The new leader of the Liberal Democrats attacked the Government’s goal of reducing net immigration below 100,000 a year as “amateurish,” “absurd” and having “malign consequences” including economic and social damage. [The Independent]

The origin of that 100,000 immigration target is pretty damning, caused as it was by a slip of the tongue.

No wonder that Vince Cable said,

The case of overseas students illustrates the absurdity of the target and the malign consequences of it. The vast majority of students return home – apart from a few who have special skills and are recruited for post-study work, and some others who illegally overstay. The problem is that we don’t know how many overstay because the Border Agency did not, until recently, count people out as it counts people in. It operates on guesswork and on the basis of an airport survey which is laughably inaccurate and wildly exaggerates the numbers of over-stayers. Liberal Democrats in government sought to institute exit checks but a combination of Treasury cuts, incompetence and lack of backing from the then Home Secretary led to endless delays.
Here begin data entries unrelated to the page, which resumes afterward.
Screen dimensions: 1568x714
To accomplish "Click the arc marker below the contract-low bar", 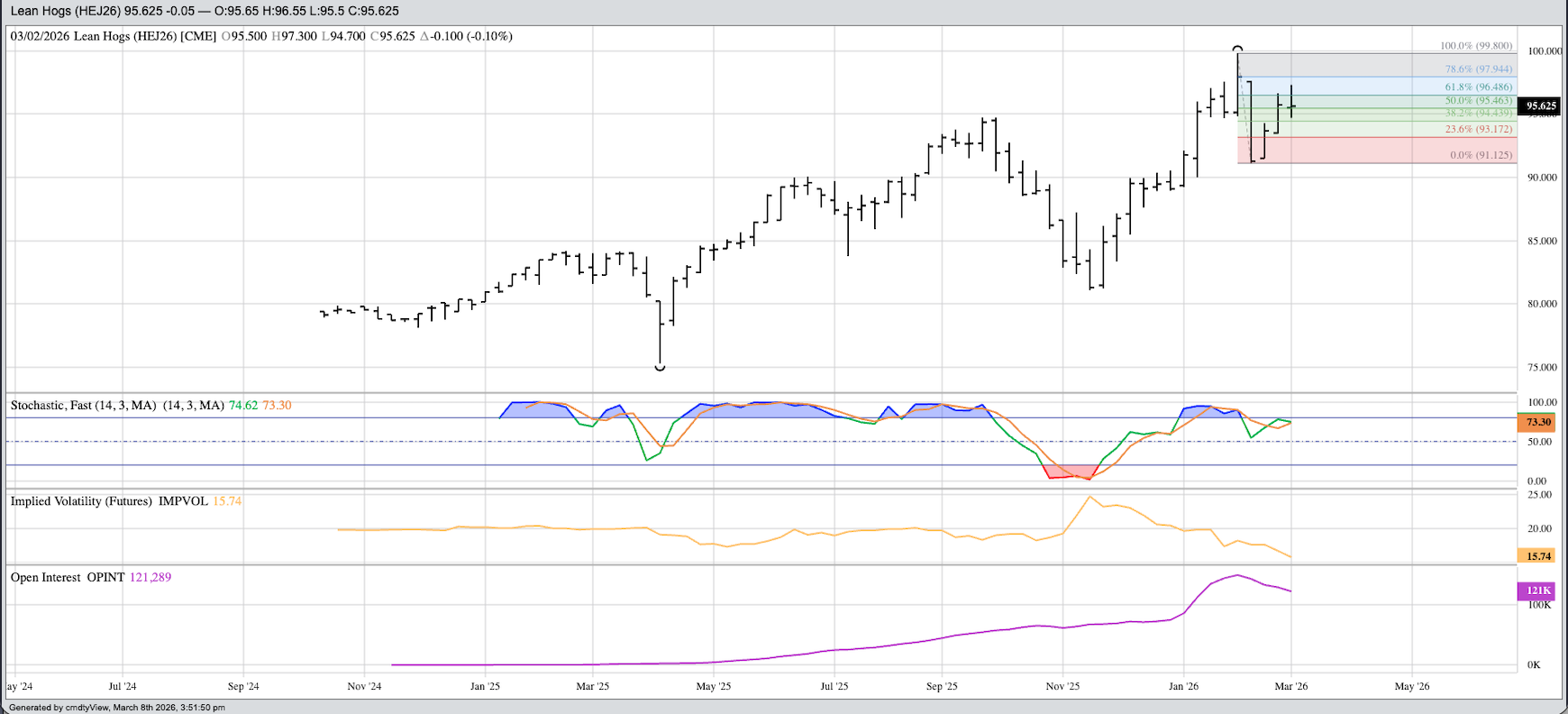I will pyautogui.click(x=660, y=368).

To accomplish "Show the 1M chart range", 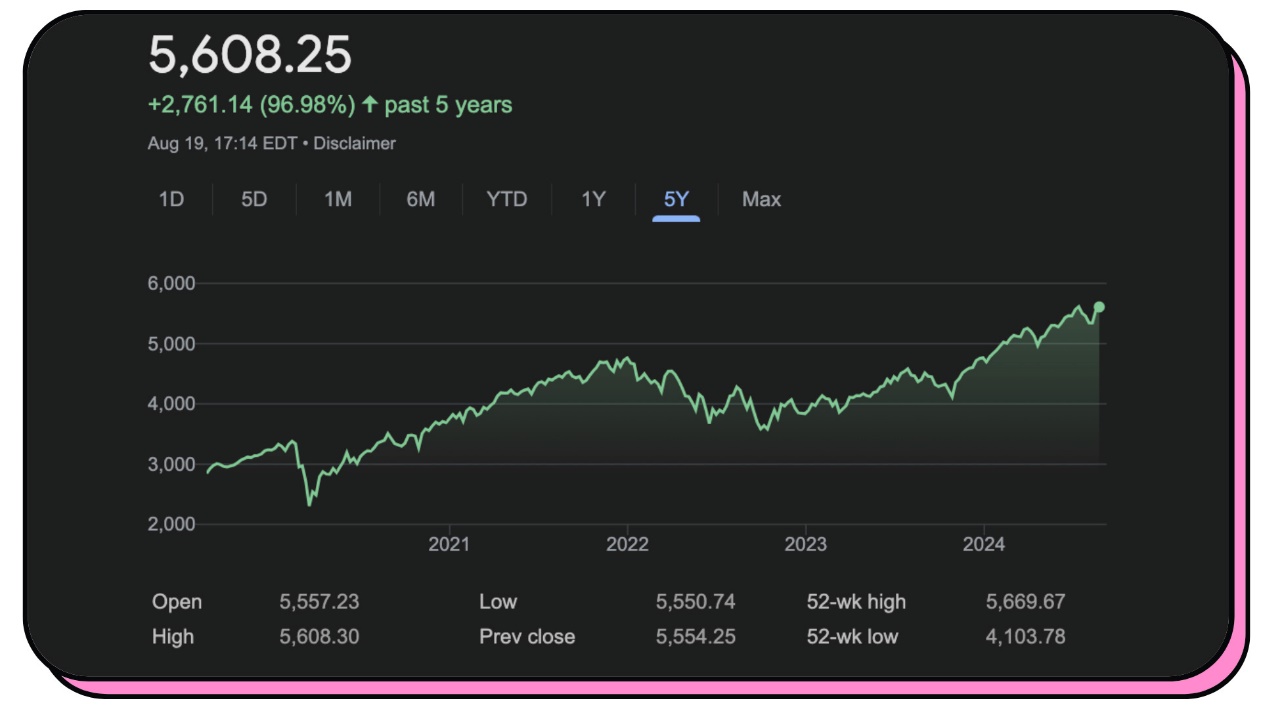I will point(337,199).
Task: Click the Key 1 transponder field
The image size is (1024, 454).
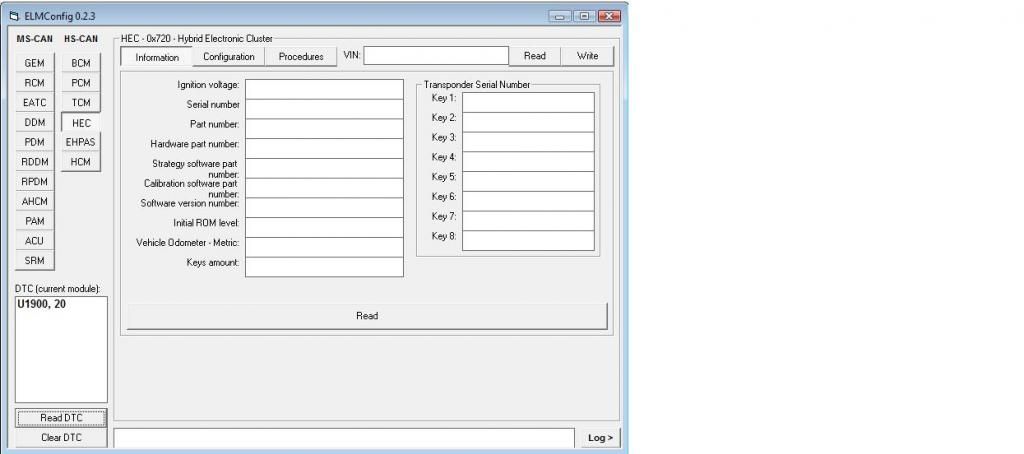Action: [x=527, y=102]
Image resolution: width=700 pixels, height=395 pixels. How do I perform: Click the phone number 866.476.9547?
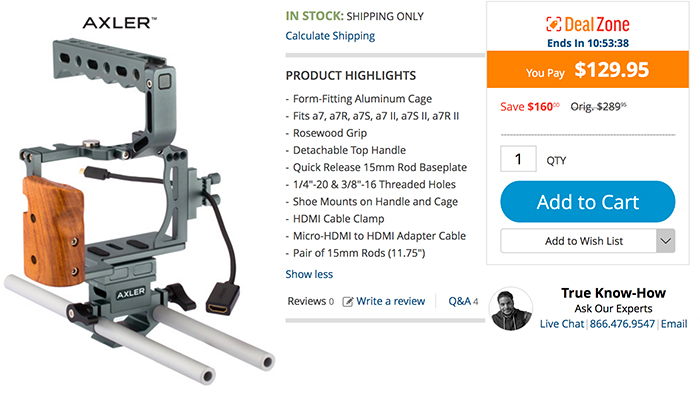click(622, 324)
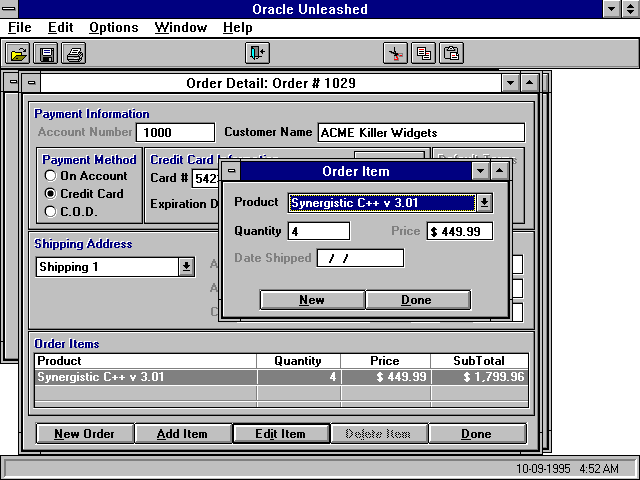
Task: Click the New Order button
Action: click(84, 434)
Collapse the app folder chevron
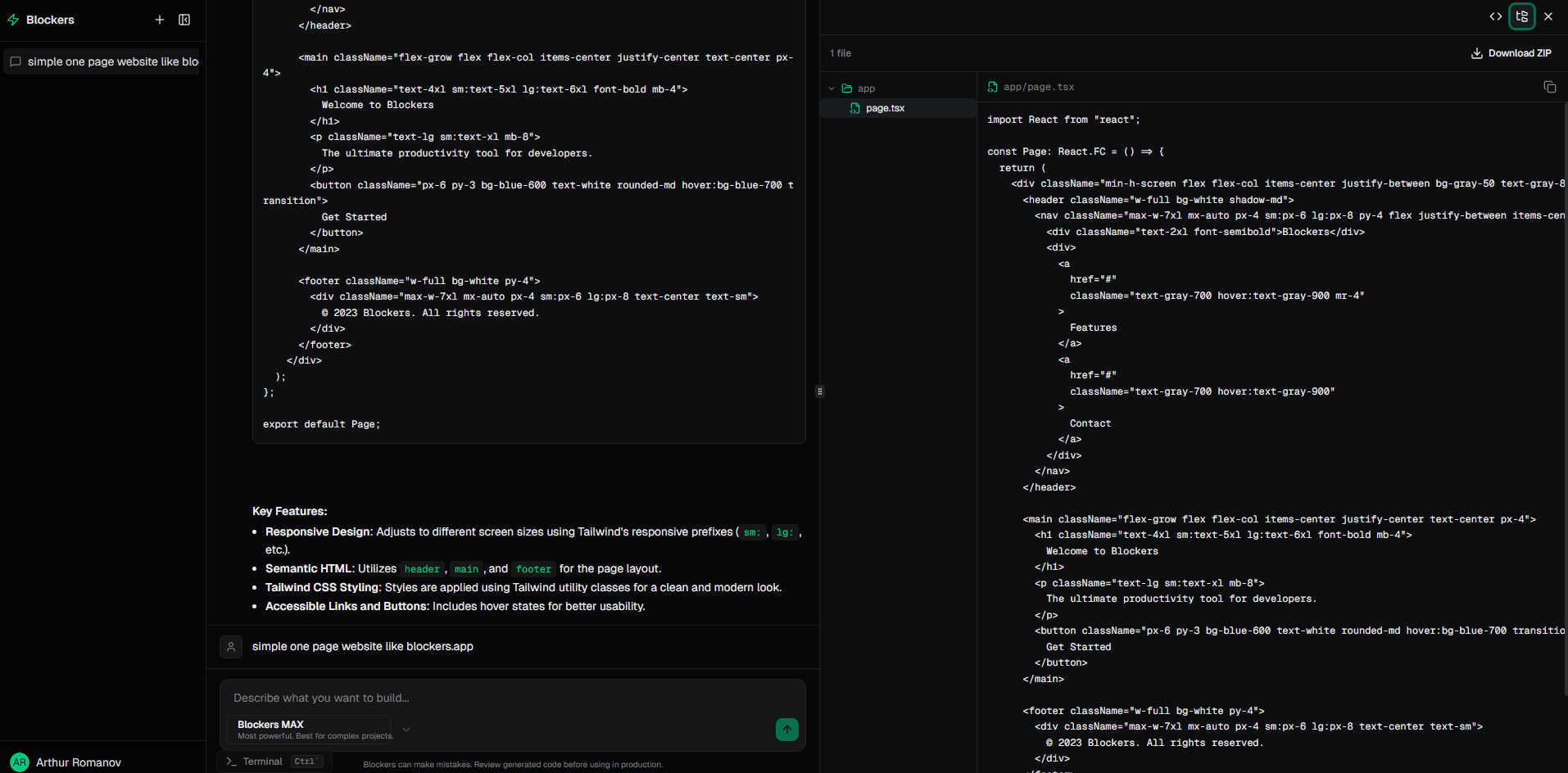Viewport: 1568px width, 773px height. 832,88
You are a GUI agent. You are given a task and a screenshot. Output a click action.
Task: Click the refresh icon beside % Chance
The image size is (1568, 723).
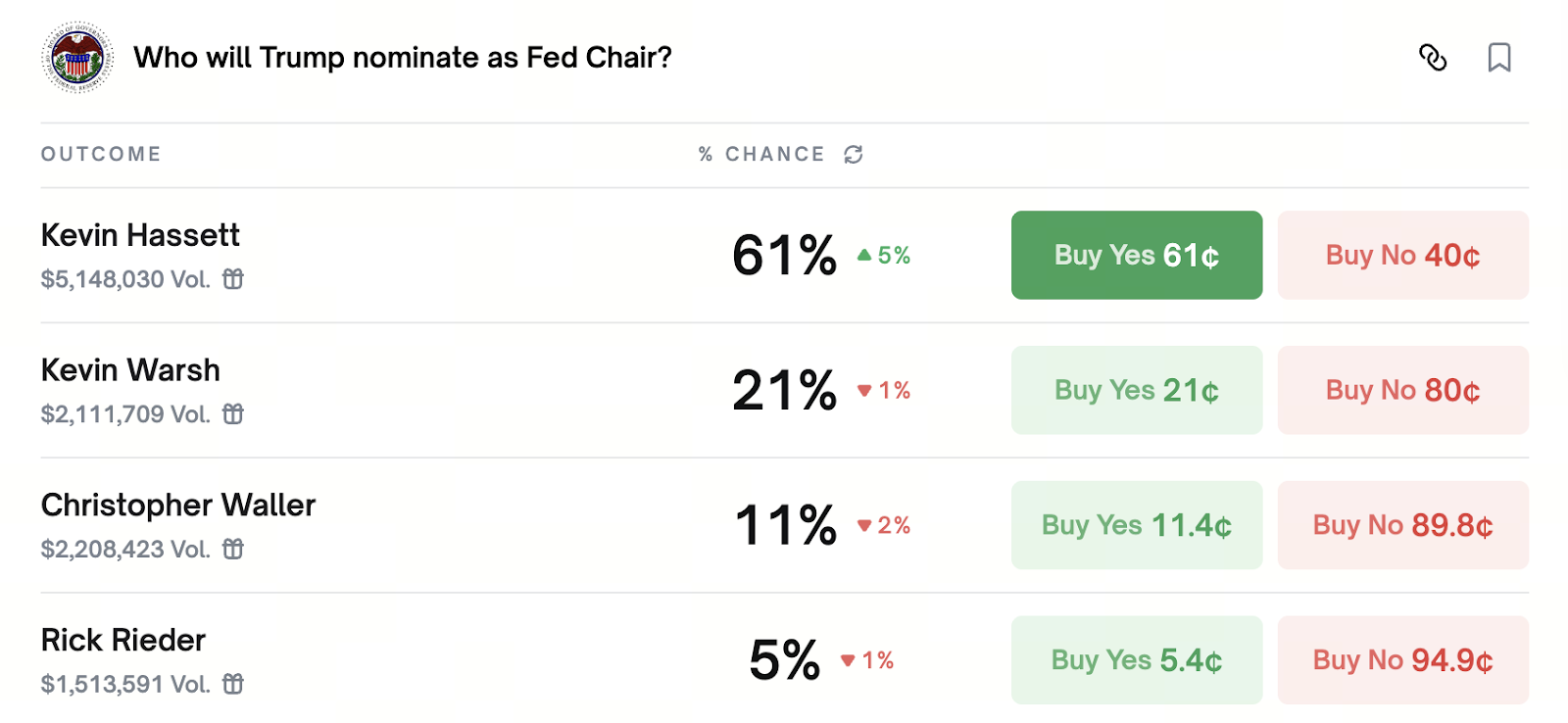[x=854, y=155]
Instead, the wrongly estimated numbers of net migrants in the form of overseas students inflated the overall numbers and fuelled the immigration panic. There was undoubtedly some abuse and some bogus colleges, but on the assumption that enormous numbers of students were here illegally and that universities and colleges were complicit in these scams, the Home Office cracked down on overseas students in general. My Department of Business stopped the more draconian controls but large numbers, especially from India, have been deterred from coming here and go to the USA, Canada and Australia instead, depriving British universities and colleges of income and British firms of access to expensively trained engineers and scientists who are forced to leave after graduation.

The courts have ruled that 48,000 overseas students have wrongly, and illegally, been sent home without completing their courses, in some cases sacrificing a lifetime of earnings and borrowings by a poor family. One of Britain’s most successful export industries – higher education – was, and is, being sacrificed by Theresa May’s Home Office in pursuit of the immigration target.